▶ _PROBLEM STATEMENT_:
According to the Blackbaud Form 8-K, by how many shares did stockholders approve increasing the common stock reserved under the 2008 Equity Incentive Plan?

## begin EXTRACTED TEXT

Form 8-K

 

 

UNITED STATES

SECURITIES AND EXCHANGE COMMISSION

Washington, D.C. 20549

 

 

FORM 8-K

 

 

CURRENT REPORT

Pursuant to Section 13 or 15(d) of the

Securities Exchange Act of 1934

Date of Report (Date of earliest event reported): June 20, 2012

 

 

BLACKBAUD, INC.

(Exact name of registrant as specified in its charter)

 

 

Delaware

(State or other jurisdiction of incorporation)

 

000-50600   11-2617163
(Commission File Number)   (IRS Employer ID Number)

 

2000 Daniel Island Drive, Charleston, South Carolina 29492
                                                         (Address of principal executive offices)   (Zip Code)                        

Registrant’s telephone number, including area code: (843) 216-6200

 

 

Check the appropriate box below if the Form 8-K filing is intended to simultaneously satisfy the filing obligation of the registrant under any of the following provisions:

 

¨ Written communications pursuant to Rule 425 under the Securities Act (17 CFR 230.425)

 

¨ Soliciting material pursuant to Rule 14a-12 under the Exchange Act (17 CFR 240.14a-12)

 

¨ Pre-commencement communications pursuant to Rule 14d-2(b) under the Exchange Act (17 CFR 240.14d-2(b))

 

¨ Pre-commencement communications pursuant to Rule 13e-4(c) under the Exchange Act (17 CFR 240.13e-4(c))

 

 

 


Item 5.02.    Departure of Directors or Principal Officers; Election of Directors; Appointment of Principal Officers

(b)    On June 21, 2012, John P. McConnell notified Blackbaud, Inc. (the “Company”) that he was resigning as a member of the Company’s Board of Directors (the “Board”) effective immediately.

(e)    At the 2012 annual meeting of stockholders of the Company, stockholders approved a proposal to amend the Blackbaud, Inc. 2008 Equity Incentive Plan (the “Plan”) to increase the number of shares of common stock reserved for issuance thereunder by 7,000,000 shares. The Board approved the Blackbaud, Inc. 2008 Equity Incentive Plan, as amended on March 15, 2012, subject to stockholder approval.

At the annual meeting, stockholders also approved a separate proposal to make additional amendments to the Plan. These amendments, set forth in the Amendment to the Blackbaud, Inc. 2008 Equity Incentive Plan (the “Amendment”), provide for cash incentive awards that are exempt from the $1 million deduction limit of Section 162(m) of the Internal Revenue Code of 1986, as amended (the “Code”) and rename the Plan the “Blackbaud, Inc. 2008 Incentive Plan.” The Board approved the Amendment on March 15, 2012, subject to stockholder approval.

## end EXTRACTED TEXT
## begin ENTRIES SUPPLIED

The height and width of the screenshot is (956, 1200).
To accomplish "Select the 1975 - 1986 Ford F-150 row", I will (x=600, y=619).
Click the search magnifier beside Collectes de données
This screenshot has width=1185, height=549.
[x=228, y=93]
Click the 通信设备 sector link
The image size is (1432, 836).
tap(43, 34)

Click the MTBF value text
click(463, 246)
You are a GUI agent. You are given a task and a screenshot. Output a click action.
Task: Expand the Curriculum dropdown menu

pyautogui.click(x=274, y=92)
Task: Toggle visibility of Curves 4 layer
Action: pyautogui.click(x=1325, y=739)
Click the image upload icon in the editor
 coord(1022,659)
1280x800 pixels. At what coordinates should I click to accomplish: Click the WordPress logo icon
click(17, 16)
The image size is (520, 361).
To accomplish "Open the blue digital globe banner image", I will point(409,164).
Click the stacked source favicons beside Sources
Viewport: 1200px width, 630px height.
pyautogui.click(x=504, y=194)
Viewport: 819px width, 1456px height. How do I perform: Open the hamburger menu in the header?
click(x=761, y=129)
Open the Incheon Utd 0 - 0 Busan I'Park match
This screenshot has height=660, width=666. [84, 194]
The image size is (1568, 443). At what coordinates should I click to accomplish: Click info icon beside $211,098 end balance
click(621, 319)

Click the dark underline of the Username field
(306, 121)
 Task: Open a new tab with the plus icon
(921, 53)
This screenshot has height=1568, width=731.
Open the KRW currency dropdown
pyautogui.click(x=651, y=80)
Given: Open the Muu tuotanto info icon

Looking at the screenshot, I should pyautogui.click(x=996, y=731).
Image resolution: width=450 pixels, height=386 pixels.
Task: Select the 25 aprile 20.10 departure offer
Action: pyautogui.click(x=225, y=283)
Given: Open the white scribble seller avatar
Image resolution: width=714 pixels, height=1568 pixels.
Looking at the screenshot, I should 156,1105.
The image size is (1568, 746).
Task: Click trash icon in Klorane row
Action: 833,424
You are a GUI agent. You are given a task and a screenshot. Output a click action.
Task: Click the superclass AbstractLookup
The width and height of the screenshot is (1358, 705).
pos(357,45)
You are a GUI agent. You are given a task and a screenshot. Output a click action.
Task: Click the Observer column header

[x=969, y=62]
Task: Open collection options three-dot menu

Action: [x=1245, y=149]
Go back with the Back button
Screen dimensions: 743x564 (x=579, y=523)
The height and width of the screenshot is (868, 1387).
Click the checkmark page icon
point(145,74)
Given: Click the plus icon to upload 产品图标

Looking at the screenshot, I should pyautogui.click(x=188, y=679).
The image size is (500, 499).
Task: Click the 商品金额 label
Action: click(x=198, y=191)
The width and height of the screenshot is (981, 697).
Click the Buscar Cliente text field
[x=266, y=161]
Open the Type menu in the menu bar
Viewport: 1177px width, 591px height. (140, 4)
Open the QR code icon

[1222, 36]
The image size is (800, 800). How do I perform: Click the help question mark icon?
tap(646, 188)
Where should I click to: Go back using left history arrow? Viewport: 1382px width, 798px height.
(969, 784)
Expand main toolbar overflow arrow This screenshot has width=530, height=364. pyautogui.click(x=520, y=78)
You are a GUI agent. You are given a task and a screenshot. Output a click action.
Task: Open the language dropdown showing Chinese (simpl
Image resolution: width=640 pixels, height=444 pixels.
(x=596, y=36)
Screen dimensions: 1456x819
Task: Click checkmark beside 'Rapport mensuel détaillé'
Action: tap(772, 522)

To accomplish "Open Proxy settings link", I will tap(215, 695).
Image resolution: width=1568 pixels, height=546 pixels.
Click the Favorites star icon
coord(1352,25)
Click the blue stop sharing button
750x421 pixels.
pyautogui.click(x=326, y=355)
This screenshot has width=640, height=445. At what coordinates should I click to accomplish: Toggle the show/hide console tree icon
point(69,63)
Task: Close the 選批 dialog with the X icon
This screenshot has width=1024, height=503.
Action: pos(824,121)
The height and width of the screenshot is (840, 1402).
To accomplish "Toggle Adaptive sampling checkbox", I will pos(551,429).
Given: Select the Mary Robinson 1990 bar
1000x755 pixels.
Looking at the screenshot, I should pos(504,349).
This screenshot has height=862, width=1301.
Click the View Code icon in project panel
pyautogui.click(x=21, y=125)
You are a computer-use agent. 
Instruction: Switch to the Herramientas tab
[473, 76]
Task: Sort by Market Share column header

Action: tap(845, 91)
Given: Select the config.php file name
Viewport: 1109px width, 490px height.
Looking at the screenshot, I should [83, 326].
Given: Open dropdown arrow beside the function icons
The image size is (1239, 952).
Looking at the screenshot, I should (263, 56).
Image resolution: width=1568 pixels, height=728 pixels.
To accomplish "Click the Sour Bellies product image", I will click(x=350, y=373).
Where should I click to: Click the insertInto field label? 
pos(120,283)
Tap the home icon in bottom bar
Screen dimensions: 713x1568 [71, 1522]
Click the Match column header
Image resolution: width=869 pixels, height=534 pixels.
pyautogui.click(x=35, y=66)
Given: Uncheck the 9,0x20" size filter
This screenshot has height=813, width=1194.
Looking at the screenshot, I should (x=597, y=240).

## end ENTRIES SUPPLIED

▶ _EXERCISE OUTPUT_:
7,000,000 shares